TO BE DONE:
Present the rows from the line containing "Cancellation & Refund (248, 2420)" through the line containing "Privacy Policy (170, 2420)", both included, as a numbered list with blank lines omitted.

RECORDS PROVIDED:
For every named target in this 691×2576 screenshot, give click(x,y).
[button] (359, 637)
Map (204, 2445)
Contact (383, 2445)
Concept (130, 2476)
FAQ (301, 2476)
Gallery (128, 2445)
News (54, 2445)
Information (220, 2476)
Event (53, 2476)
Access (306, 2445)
--
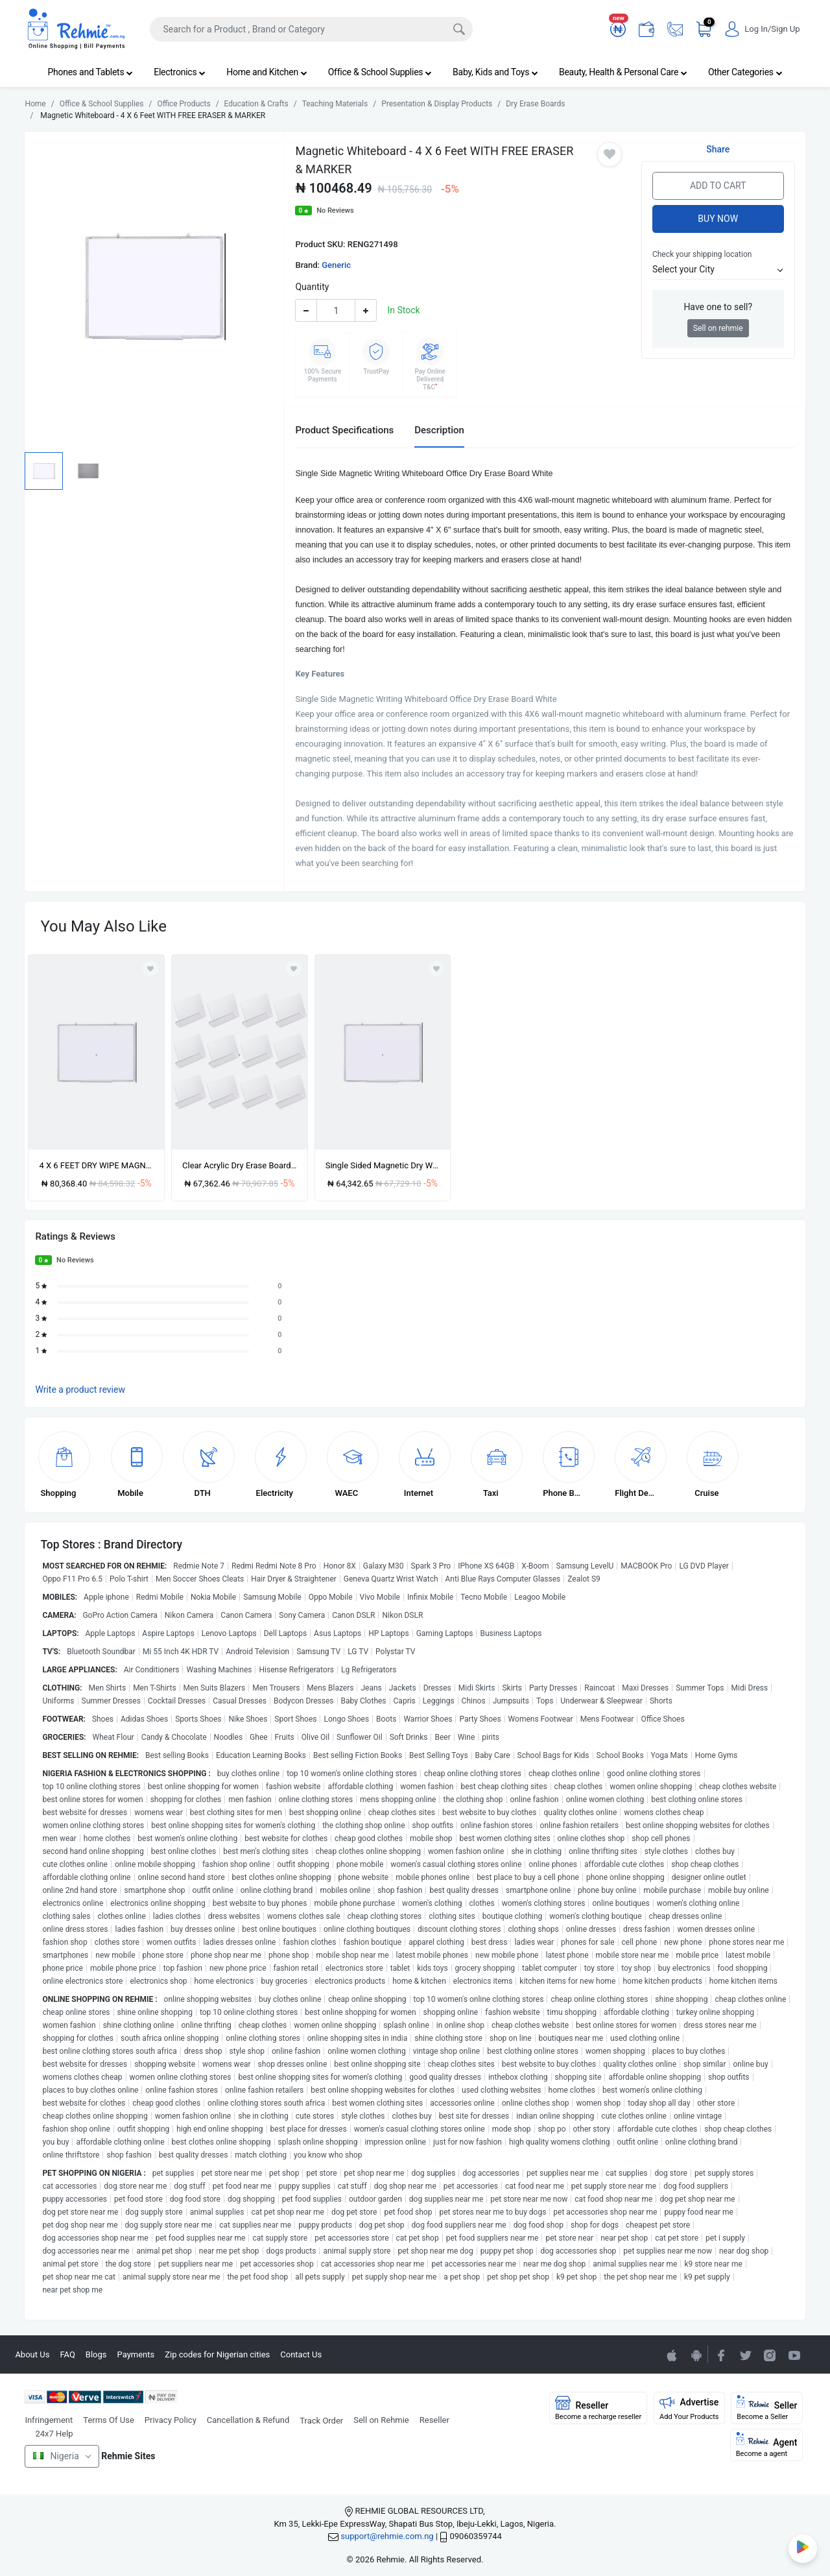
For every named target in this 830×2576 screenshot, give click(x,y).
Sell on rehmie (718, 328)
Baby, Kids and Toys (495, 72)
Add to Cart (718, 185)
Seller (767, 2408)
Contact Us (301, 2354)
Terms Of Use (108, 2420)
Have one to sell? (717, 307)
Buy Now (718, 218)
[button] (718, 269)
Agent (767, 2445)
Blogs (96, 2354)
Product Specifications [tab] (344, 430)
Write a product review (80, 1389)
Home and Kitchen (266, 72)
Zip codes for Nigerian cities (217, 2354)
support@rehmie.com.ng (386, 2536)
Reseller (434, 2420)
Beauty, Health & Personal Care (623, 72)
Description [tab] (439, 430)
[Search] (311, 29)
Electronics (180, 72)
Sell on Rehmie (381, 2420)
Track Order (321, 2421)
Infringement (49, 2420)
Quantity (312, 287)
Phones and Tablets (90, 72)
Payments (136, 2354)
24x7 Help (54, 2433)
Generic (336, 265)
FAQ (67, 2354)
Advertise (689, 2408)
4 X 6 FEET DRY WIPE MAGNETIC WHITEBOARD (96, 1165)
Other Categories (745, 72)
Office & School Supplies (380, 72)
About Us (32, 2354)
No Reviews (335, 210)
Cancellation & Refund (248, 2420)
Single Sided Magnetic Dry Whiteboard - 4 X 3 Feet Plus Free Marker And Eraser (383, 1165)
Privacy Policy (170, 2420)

RESPONSE TO THE EXERCISE:
1. Cancellation & Refund (248, 2420)
2. Single Sided Magnetic Dry Whiteboard - 4 X 3 Feet Plus Free Marker And Eraser (383, 1165)
3. Privacy Policy (170, 2420)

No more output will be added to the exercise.